▸ **Challenge**
Copy out the listing below from the line that contains "Given: Click the line とができるのは最高に興味深い" through the line that contains "Looking at the screenshot, I should 157,93.", leaving out the pictures.

[Supplied entries start]

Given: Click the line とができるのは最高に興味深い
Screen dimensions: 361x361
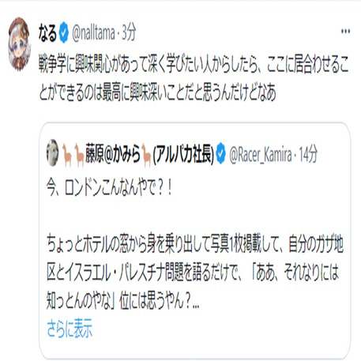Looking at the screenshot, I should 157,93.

[Supplied entries end]
[Supplied entries start]

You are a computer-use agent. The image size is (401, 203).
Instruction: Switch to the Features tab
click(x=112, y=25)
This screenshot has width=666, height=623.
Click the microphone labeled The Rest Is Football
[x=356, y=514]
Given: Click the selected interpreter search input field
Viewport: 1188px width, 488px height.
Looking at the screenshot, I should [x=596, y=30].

[Supplied entries end]
[Supplied entries start]

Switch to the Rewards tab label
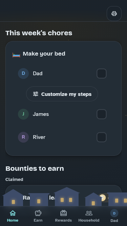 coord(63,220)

[Supplied entries end]

▸ **Completed task**
Given: Click the line とができるのは最高に興味深い
Screen dimensions: 361x361
Looking at the screenshot, I should 157,93.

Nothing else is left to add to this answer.